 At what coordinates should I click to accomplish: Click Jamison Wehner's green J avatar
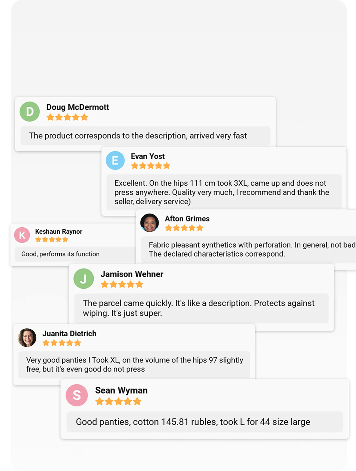(83, 279)
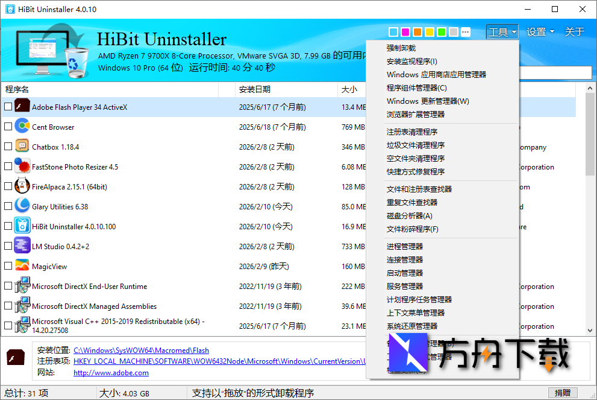Click the LM Studio program icon
The height and width of the screenshot is (400, 597).
point(21,245)
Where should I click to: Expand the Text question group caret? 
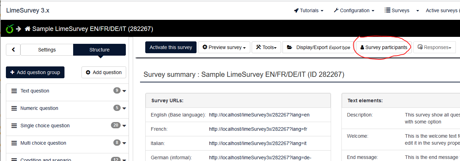(124, 91)
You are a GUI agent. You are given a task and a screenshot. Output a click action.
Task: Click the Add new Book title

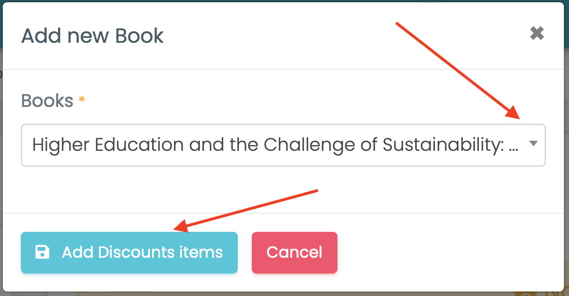point(92,36)
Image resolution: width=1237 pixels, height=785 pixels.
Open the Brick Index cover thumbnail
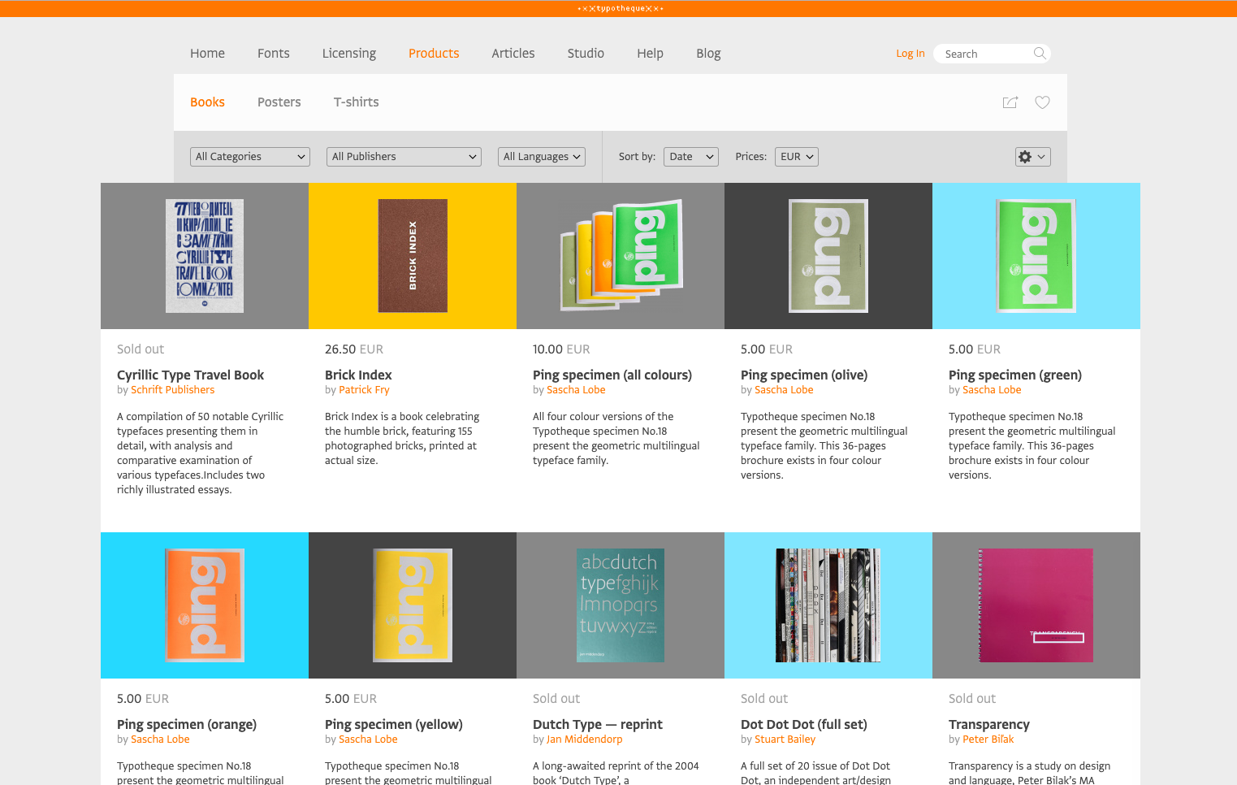(412, 255)
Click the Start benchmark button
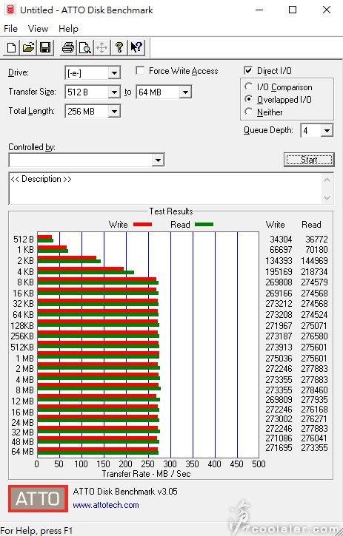The width and height of the screenshot is (343, 536). point(309,160)
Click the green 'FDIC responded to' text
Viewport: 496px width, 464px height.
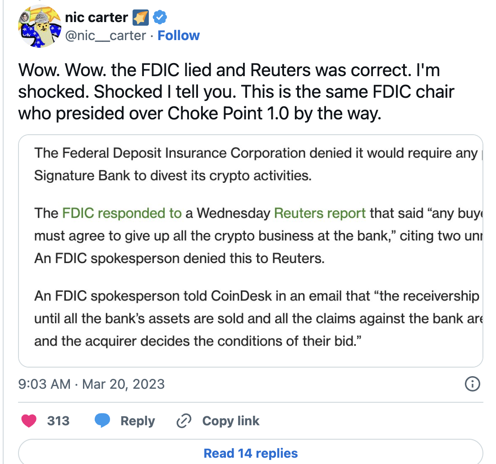(x=122, y=213)
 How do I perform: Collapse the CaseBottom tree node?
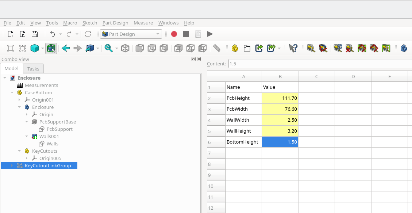coord(12,92)
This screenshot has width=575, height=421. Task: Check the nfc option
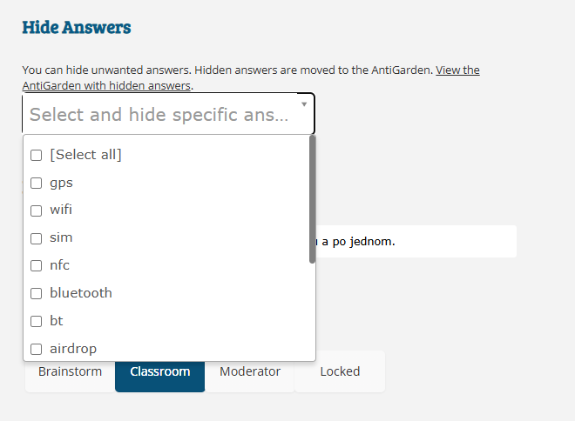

WORK INSTRUCTIONS :: Write out again, word for word, only the lines from the one with "Click the green 'FDIC responded to' text" through the last line of the material, and omit each picture.

OUTPUT FOR THIS TASK ::
Click the green 'FDIC responded to' text
Viewport: 496px width, 464px height.
(x=122, y=213)
 How do I perform: Collapse the CaseBottom tree node?
coord(12,92)
This screenshot has width=575, height=421. Task: Check the nfc option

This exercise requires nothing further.